11. Les requérants doivent être regardés, en ce qu’ils soutiennent que l’arrêté attaqué étend des stipulations qui, en permettant aux entreprises de portage salarial de répercuter sur le salarié porté des charges non directement liées à son activité sans les faire apparaitre dans leurs frais de gestion, auraient « des effets délétères » et seraient de nature à créer des distorsions de concurrence entre les entreprises de portage salarial ainsi qu’un risque de pratiques commerciales trompeuses, comme soulevant un moyen tiré de l’existence d’un motif d’intérêt général s’opposant à l’extension par le ministre chargé du travail de l’avenant du 19 avril 2023. Toutefois, il ne ressort pas des pièces du dossier, alors que la nature et le montant des charges que l’entreprise de portage salarial répercute sur le salarié porté, le cas échéant en les incluant dans ses « frais de gestion », sont librement fixés dans le contrat de travail conclu entre cette entreprise et le salarié porté, que le ministre chargé du travail ait commis une erreur d’appréciation en estimant qu’aucun motif d’intérêt général ne s’opposait à l’extension de l’avenant.

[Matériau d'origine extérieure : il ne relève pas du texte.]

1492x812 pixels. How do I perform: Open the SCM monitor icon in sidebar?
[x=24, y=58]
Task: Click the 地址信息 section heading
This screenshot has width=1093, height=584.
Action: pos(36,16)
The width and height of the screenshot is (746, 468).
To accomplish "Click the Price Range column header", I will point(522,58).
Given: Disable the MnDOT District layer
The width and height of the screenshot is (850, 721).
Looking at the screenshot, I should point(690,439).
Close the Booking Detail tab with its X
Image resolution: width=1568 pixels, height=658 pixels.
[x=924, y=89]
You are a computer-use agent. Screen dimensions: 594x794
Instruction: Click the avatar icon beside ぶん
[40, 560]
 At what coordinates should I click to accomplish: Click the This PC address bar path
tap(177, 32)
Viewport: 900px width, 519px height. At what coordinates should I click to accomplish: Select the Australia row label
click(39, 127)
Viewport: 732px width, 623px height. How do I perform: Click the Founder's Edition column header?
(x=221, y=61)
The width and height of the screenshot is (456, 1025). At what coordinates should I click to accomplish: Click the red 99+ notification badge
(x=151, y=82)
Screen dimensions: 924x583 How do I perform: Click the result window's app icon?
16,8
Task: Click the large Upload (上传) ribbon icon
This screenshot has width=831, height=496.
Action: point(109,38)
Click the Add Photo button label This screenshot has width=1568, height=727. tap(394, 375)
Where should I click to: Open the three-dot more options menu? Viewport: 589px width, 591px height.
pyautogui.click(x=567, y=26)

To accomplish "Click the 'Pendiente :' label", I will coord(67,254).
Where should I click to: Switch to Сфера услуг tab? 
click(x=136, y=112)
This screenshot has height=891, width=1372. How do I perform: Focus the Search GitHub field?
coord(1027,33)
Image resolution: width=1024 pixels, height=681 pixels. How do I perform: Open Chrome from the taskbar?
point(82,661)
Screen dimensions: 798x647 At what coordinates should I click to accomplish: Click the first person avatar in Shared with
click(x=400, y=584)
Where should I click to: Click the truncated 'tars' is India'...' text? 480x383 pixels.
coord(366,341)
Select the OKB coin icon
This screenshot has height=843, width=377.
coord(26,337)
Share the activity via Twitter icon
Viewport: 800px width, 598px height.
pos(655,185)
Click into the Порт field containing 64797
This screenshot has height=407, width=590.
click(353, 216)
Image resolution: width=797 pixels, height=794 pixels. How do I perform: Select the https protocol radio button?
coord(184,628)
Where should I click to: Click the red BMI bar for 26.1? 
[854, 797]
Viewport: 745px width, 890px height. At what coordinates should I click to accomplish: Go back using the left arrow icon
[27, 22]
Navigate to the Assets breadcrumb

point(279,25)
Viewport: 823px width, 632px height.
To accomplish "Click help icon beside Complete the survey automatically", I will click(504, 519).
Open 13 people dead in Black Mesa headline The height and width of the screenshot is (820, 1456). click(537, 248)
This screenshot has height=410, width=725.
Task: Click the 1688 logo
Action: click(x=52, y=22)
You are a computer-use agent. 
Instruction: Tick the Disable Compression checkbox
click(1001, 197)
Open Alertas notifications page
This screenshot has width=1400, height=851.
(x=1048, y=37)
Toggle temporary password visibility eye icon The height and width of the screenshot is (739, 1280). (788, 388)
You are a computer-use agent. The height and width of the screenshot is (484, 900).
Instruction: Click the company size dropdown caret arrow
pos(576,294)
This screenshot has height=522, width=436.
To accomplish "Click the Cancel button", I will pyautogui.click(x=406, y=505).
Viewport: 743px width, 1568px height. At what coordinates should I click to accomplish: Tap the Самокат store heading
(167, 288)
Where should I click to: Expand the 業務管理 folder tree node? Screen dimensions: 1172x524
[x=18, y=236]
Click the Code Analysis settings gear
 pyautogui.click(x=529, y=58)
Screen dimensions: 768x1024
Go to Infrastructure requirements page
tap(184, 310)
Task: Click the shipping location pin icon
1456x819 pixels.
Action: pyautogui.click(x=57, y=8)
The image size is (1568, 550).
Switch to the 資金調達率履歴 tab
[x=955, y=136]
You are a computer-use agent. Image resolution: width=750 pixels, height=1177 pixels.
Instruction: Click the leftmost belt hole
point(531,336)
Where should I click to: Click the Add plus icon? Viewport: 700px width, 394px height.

12. Il résulte de tout ce qui précède que les requêtes du Groupement des acteurs du portage salarial éthique, de la FEDEP’S et de la Fédération CGT des sociétés d’études doivent être rejetées, y compris leurs conclusions présentées au titre de l’article L. 761-1 du code de justice administrative. Le Groupement des acteurs du portage salarial éthique, la FEDEP’S et la Fédération CGT des sociétés d’études verseront chacun au Syndicat des professionnels de l’emploi en portage salarial une somme de 500 euros et à la Fédération des entreprises de portage salarial une somme de 500 euros au titre des mêmes dispositions.
D E C I D E :
--------------
Article 1er : Les requêtes du Groupement des acteurs du portage salarial éthique, de la FEDEP’S et de la Fédération CGT des sociétés d’études sont rejetées.
Article 2 : Le Groupement des acteurs du portage salarial éthique, la FEDEP’S et la Fédération CGT des sociétés d’études verseront chacun au Syndicat des professionnels de l’emploi en portage salarial une somme de 500 euros et à la Fédération des entreprises de portage salarial une somme de 500 euros au titre de l’article L. 761-1 du code de justice administrative.
Article 3 : La présente décision sera notifiée au Groupement des acteurs du portage salarial éthique, à la FEDEP’S, à la Fédération CGT des sociétés d’études, au Syndicat des professionnels de l’emploi en portage salarial, à la Fédération des entreprises de portage salarial, à la Confédération française des travailleurs chrétiens, à la Fédération communication conseil culture CFDT, à la Confédération française de l’encadrement – Confédération générale des cadres et au ministre du travail et des solidarités.